The Stravinsky archives today once again rang up a "no sale," as negotiations here to sell the collection collapsed, sources said.
It had been expected that the high bidder for the collection--some 225 of composer Igor Stravinsky's working manuscripts for many of his most famous compositions, a number of manuscripts of works never publicly performed and thousands of letters and other documents--would be announced at a "final" presale meeting in Manhattan this afternoon.
Attorneys representing the majority of the archives' owners said after the meeting that no decision on what to do with the collection, which has been scheduled to be sold several times in the past, had been reached. They declined further comment.
This morning there were two known bids: a Swiss Foundation controlled by Paul Sacher had offered approximately $4.1 million and an American industrialist who promised to lend the collection to Manhattan's Pierpont Morgan Library had offered $3.75 million. Final bidding was scheduled for 2 p.m.
Offers for the collection have more than doubled in the last year. In May 1982, the only two bidders for the collection were the University of California at Los Angeles, which bid $1.5 million, and the University of Texas at Austin, which bid $2 million.

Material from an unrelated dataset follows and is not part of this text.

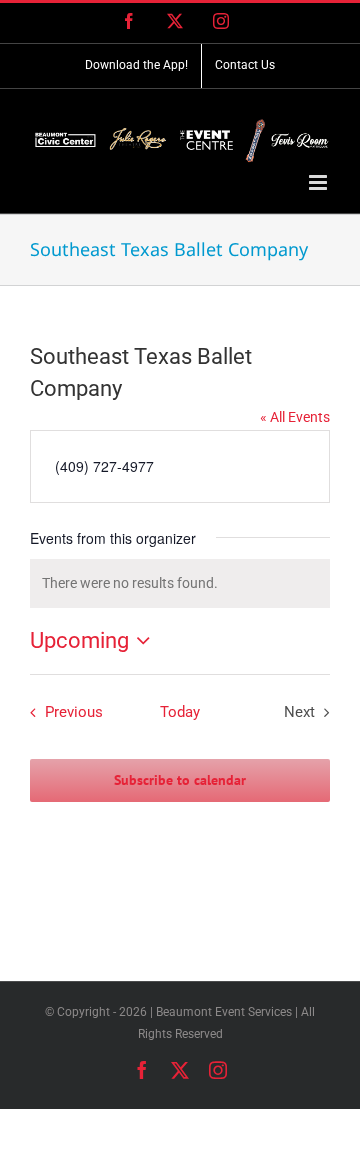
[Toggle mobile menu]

The collection is estimated to be worth at least $10 million.
The heirs, however, have made it clear that they would accept a lower price in order to have the collection preserved as a unit for the use of scholars and the public.
According to spokesmen for the heirs, if the archives are sold to a nonprofit educational organization in the United States, the heirs will be able to take as a tax deduction an amount equal to the difference between the archives' fair-market value and the lower cash price they expect to receive from an institutional buyer.